The Ceasefire Begins
When the Marines began encircling Fallujah the Belmont Club remarked that the the last historical parallel was the the showdown between Blackjack Pershing and the Moros at Bud Bagsak. That analogy may be appropriate in more ways than one. One overlooked aspect of Pershing's Bud Bagsak campaign was that it included the Philippine Scouts, a unit consisting of both Filipinos and Americans in the engagement. If one looks at this painting commemorating Bud Bagsak (ironically available from the an Islamic terrorist website) one will see the depiction of a Filipino Scout in khaki bayonet fighting a kris-wielding Jihadi beside an American who fires his .45 automatic in one of its first combat employments. Those with a taste for history will recall that Scouts, whose motto was "Anywhere, Anytime" would go on to win the Medal of Honor against the Moros and the formation would fight alongside US divisions in Bataan, where they held out against the Imperial Japanese Army for nearly six months when pure British formations in Malaya collapsed in weeks. Three would win the Medal of Honor there, including Jose Calugas.
The Boston Globe is reporting that US Marines will begin joint patrols with Iraqis in Fallujah as part of a new ceasefire attempt in that city. More likely, it will be the first instance of US and Iraqi troops going into combat together.
FALLUJAH, Iraq -- As US officials grappled with whether to attack this insurgent stronghold, US and Iraqi negotiations announced yesterday that US Marines will start joint patrols with Iraqi police and civil defense forces in Fallujah on Tuesday morning. ... After Tuesday, anyone carrying a weapon openly ''will be considered hostile and will be dealt with accordingly," Ambassador Richard Jones, the second-highest US civilian official in Iraq, said after the negotiations at the Marine base here.
The new "ceasefire", coming after consultations by the President, and the command decision to start the patrols involving Abizaid, Sanchez and Bremer, indicates a willingness to clean up Fallujah despite any consequences in conjunction with Iraqi forces.
The joint police patrols seemed a riskier strategy, designed to put an Iraqi face on security. It is unclear whether Fallujah residents will be any more welcoming this week to police than in the past, when police have been routinely attacked. That's one reason for the rule against carrying guns, said Jones, but another is to reassure Iraqis whose biggest concern is security.
He said he hoped the ban on carrying weapons would soon apply across Iraq, where nearly every family has a weapon. ''I don't care if they have them in their houses," he said. ''The problem is carrying them in the streets." About 500 police and members of the Iraqi Civil Defense Corps have reported for duty in the past week, US officials said. About half the police are from Ramadi, the provincial capital and a traditional political rival of Fallujah's.

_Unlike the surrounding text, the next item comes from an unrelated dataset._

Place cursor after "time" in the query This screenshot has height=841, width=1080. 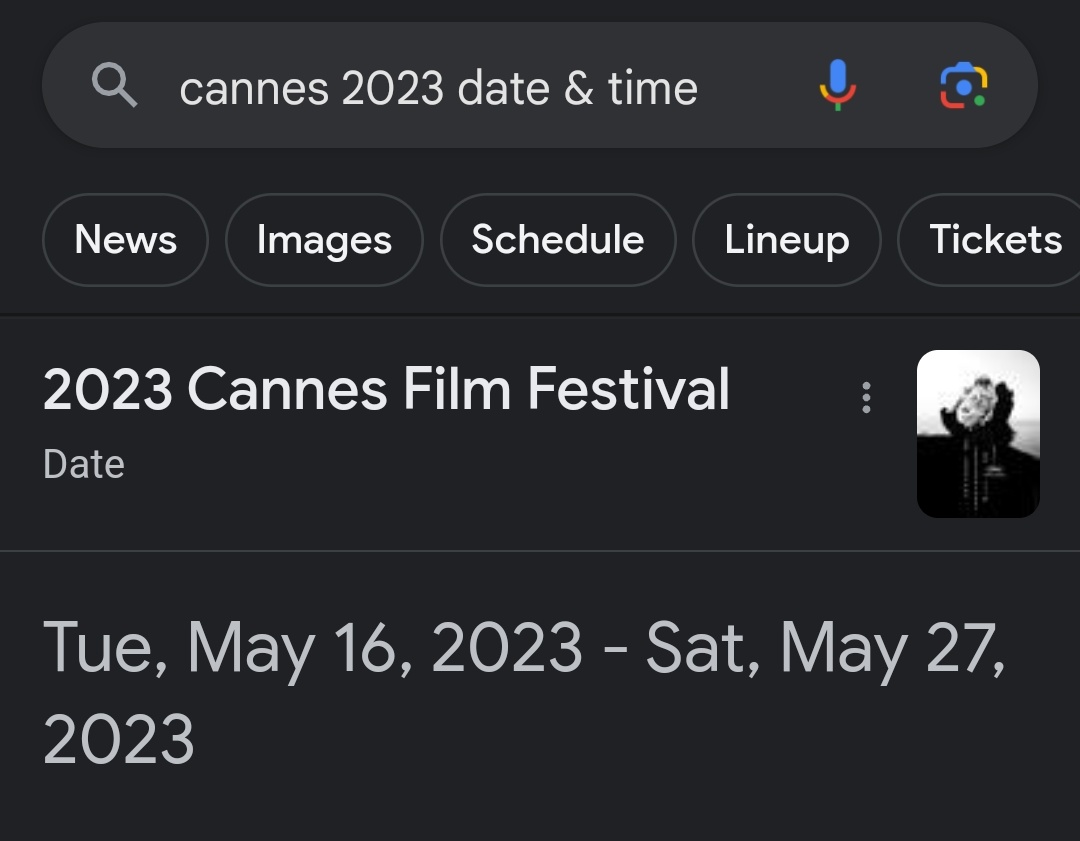pos(699,88)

It's unclear whether the recruits have any experience, Coleman said. ''I didn't ask that question very hard. I just said, 'Bring people with good character.' " Jones added, ''We'll see how many show up."
It atmospherically recalls Pershing, greeting newly arrived officers and sizing them up for toughness, before putting them on a steam launch to Jolo with a month's pay, a detachment of Scouts and the promise that the launch would be back to collect whoever survived. The Marines snipers may now have open season on any armed men in the Fallujah streets, where Americans and Iraqis of 'good character' will find it tested as never before. The Iraqi nation will be born or fail in Fallujah, but if they succeed, the words "Anywhere, Anytime" will be translated into Arabic.